"Wait, I'll tell you. I've got men working for me all over the country, agents and sub-agents, who are constantly on the look-out for scandal. Housekeepers, servants, valets—you know the sort of people who get hold of information."
Mr. Crotin was speechless.
"Sooner or later I find a very incriminating fact which concerns a gentleman of property. I prefer those scandals which verge on the criminal," the colonel went on.
The outraged Mr. Crotin was rolling his serviette.
"Where are you going? What are you going to do? The night's young," said the colonel innocently.
"I'm going," said Mr. Crotin, very red of face. "A joke's a joke, and when friend Crewe introduced me to you, I hadn't any idea that you were that kind of man. You don't suppose that I'm going to sit here in your society—me with my high connections—after what you've said?"

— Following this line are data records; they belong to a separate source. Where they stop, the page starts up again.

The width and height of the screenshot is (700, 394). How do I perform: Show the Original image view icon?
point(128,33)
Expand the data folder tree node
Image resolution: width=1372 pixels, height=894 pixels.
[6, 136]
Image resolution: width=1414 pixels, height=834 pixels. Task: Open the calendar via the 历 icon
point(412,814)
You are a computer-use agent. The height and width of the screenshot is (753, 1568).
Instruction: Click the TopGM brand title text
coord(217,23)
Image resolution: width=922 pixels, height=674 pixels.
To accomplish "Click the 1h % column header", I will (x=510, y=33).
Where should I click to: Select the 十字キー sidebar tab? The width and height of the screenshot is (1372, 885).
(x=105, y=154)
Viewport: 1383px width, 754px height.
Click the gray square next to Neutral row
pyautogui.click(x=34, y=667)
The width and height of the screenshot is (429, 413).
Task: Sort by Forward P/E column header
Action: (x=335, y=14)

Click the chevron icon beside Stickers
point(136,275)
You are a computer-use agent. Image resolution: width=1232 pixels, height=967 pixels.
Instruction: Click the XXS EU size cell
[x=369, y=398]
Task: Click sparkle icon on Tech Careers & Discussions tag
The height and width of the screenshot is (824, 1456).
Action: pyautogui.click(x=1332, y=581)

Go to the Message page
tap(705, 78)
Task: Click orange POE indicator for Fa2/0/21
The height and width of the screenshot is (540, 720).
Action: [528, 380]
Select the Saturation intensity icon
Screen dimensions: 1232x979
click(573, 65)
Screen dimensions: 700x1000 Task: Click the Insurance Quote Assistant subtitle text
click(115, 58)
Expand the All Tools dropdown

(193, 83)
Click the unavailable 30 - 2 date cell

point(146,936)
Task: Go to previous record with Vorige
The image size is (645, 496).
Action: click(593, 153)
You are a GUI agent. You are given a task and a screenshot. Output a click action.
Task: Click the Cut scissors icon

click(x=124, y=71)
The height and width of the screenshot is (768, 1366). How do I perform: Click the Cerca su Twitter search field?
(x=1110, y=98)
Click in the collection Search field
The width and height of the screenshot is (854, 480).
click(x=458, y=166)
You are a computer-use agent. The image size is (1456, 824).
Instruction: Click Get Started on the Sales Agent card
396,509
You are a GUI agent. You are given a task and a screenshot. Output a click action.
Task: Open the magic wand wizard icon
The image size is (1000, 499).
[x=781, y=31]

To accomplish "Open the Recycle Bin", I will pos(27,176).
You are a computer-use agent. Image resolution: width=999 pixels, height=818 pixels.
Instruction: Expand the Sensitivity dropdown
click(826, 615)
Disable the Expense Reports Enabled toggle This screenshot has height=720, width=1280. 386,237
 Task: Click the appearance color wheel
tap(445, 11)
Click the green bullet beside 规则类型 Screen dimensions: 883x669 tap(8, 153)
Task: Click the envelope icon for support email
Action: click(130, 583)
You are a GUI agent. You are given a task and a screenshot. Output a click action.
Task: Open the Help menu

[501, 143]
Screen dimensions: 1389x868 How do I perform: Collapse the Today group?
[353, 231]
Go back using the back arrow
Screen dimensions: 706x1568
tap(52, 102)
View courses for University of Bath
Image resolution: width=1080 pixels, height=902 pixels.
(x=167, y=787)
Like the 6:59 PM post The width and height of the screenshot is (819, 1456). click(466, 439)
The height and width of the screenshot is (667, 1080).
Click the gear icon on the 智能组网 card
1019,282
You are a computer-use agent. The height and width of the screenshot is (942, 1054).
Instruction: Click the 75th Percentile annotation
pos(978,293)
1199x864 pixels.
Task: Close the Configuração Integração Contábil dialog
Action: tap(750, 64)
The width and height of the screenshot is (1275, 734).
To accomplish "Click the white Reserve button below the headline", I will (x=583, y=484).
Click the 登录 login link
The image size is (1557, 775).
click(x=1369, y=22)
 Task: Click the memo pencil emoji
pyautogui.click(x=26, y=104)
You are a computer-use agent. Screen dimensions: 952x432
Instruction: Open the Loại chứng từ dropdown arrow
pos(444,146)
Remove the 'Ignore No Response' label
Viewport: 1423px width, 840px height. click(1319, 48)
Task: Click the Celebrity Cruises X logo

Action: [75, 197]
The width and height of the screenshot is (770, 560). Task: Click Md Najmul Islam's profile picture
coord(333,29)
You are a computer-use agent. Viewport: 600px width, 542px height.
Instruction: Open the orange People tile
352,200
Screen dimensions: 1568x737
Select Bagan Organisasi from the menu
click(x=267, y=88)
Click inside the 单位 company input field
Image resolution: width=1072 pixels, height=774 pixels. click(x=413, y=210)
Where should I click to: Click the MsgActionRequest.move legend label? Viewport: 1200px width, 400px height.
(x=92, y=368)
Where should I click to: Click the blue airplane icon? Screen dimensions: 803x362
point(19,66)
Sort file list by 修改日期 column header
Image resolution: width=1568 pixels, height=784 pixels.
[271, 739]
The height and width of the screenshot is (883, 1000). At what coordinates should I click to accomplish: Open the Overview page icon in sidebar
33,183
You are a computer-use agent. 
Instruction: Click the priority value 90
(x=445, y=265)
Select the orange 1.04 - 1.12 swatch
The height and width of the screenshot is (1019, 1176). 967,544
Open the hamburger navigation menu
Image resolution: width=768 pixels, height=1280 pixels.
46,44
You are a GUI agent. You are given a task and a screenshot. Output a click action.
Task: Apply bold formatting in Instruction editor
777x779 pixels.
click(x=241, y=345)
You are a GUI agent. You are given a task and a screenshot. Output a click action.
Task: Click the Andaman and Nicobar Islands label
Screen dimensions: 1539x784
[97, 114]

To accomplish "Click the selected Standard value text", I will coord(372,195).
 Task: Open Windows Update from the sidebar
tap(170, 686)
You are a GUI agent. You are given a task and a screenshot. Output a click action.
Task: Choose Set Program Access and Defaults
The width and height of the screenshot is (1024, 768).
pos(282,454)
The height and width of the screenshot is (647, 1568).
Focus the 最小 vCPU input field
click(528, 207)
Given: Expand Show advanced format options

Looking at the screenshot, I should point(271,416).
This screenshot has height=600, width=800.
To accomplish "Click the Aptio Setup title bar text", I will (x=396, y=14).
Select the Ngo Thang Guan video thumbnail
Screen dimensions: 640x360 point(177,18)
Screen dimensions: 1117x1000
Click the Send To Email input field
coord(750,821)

"Why not?" asked the colonel; "after all, business is business, and as I'm making an offer to you for the Riverborne Mill——"
"The Riverborne Mill?" roared the spinner. "Ah! that's a joke of yours! You'll buy no Riverborne Mill of me, sitha!"
"On the contrary, I shall buy the Riverborne Mill from you. In fact, I have all the papers and transfers ready for you to sign."
"Oh, you have, have you?" said the man grimly. "And what might you be offering me for the Riverborne?"